There are several ways by which you can overcome class imbalances problem in a predictive model.
Total Cost = (FN × CFN) + (FP × CFP)
Increase the case weights for the samples in the minority classes. It applies to each observation.
Weights based on the size of the risk
1. Adjusting Prior Probabilities
Prior probability is the proportion of events and non-events in the imbalance classes.
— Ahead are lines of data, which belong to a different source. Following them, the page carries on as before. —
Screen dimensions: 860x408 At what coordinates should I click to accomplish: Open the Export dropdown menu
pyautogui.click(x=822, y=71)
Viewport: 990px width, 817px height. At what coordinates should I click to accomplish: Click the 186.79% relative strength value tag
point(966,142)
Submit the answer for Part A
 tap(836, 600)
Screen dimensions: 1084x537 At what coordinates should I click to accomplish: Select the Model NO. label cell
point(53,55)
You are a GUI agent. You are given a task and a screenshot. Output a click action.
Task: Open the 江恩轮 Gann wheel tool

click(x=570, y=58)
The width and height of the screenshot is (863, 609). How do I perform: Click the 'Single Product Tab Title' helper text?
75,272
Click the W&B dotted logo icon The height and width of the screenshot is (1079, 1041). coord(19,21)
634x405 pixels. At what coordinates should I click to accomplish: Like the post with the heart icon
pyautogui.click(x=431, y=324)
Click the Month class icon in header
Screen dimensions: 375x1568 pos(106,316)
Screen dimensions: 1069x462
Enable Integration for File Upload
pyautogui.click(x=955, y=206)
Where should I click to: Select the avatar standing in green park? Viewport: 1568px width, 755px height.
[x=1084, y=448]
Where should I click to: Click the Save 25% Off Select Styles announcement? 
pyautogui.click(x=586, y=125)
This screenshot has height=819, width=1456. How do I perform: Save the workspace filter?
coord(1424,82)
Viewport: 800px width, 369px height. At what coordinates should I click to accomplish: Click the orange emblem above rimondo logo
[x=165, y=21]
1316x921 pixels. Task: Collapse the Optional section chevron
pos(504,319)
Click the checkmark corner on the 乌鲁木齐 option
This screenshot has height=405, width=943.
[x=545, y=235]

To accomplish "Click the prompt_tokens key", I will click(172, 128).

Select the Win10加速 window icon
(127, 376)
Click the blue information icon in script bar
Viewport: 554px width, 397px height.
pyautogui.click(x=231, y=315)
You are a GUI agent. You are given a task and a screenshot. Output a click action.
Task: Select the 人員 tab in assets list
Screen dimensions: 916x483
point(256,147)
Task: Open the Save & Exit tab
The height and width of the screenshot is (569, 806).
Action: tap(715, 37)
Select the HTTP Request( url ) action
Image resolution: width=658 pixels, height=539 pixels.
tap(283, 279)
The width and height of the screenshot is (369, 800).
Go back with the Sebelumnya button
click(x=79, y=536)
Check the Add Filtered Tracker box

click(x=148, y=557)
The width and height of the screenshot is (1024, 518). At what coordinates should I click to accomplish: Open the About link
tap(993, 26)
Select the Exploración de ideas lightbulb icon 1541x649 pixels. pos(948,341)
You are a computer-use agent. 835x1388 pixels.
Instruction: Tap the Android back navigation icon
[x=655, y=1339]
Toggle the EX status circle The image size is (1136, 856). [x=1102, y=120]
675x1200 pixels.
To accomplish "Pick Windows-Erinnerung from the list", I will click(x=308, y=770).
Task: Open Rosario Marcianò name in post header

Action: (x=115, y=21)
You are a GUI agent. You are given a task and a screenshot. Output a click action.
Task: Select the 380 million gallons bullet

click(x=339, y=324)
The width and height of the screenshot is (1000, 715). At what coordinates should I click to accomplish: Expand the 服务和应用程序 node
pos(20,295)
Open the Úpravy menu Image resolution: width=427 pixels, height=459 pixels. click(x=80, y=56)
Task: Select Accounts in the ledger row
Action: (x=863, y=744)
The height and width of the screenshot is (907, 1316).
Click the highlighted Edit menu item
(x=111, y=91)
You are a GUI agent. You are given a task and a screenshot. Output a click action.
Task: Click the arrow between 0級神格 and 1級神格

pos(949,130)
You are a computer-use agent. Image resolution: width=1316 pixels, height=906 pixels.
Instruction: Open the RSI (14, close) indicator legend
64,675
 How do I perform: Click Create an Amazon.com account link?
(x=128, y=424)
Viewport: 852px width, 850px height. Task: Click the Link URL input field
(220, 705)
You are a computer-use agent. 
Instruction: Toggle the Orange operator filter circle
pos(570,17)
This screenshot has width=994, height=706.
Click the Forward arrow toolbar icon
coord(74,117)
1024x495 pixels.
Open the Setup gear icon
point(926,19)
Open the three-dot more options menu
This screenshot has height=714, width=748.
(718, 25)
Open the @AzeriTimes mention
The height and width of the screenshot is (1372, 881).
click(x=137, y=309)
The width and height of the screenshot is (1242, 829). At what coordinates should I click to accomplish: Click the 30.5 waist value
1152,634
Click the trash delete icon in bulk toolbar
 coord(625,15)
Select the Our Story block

Using more balanced priors or a balanced training set may help deal with a class imbalance.
In CART, you can specify prior probability assigned to each class to adjust the importance of misclassifications for each class.
library(rpart)
library(rattle)
data(audit)
audit.rpart <- rpart(Adjusted ~ .,data=audit[,-12],parms=list(prior=c(.5,.5)))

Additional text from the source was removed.